Historians on the move

Karen Herland


Jasmine St-Laurent (left) and Nancy Rebelo sample some classic Portuguese queijada de natas from a Main bakery.

courtesy nancy rebelo

Jasmine St-Laurent and Nancy Rebelo have produced an audio tour that tells the story of Montreal’s St. Laurent Blvd. in the voices of the immigrants who gravitated to it. Their tour, which follows the 55 bus route, includes a guidebook for “history geeks and their teachers.”

“We didn’t want the tour to be about places, we wanted to hear people’s voices,” Rebelo said.

“For many people, the Main was the go-to place.

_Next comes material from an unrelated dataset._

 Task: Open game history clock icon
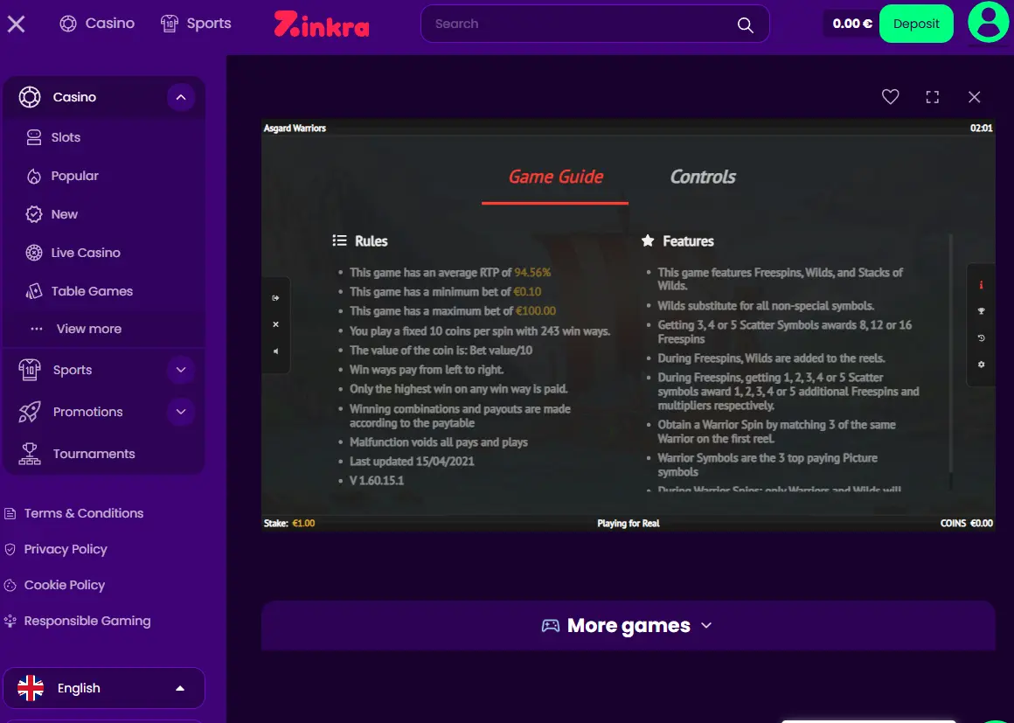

You could find people who knew the food you eat and who could help you find a job and a place to stay,” said St-Laurent.

The two came to Concordia with an interest in education and history — Rebelo had a BA in High School Education; St-Laurent has been working with youth groups for years.

The public history program helped St-Laurent to think about how history could be built from various points of view. “Instead of seeing history at face value, I understood that there was always a story about history, that it was contested.”

It was Steven High’s class that helped them develop a way to combine those interests with their own backgrounds as second- and third-generation Canadians — Rebelo’s parents are from Portugal, and St-Laurent’s maternal grandparents hailed from Italy and Poland.

“His class was like a think tank. He encouraged people to work together,” St-Laurent said.

The tour takes the listener up the Main and through four different cultural neighbourhoods— first Chinatown, then the Portuguese and Jewish communities and finally Little Italy. The narratives are woven together with the voice of a 55 bus driver, describing his adventures on the route. Traffic noises are audible along the way.

Rebelo and St-Laurent started out just sitting on the bus, watching the scenes pass by. Then, using community leaders and word of mouth, they found people to tell their stories. Although Rebelo’s family has been active in the Portuguese community centred around Rachel St. since the 1980s, St-Laurent found Palmira Lima Ferreira to tell the story of the Portuguese immigrant experience.

Both women say they underestimated the amount of work it would take to edit interviews of up to two hours down to seven-minute capsules. Background information and photos are available in accompanying guides.

To download the tour and materials, go to storytelling.concordia.ca/workingclass/project55/index.html Current efforts to give the Main a facelift which diverted bus traffic off the street have been suspended for June. “The Main changes all the time,” St-Laurent said.

Rebelo will be returning to the Public History program in the fall to do her PhD. Both women would like to do other tours of more recent waves of immigrants.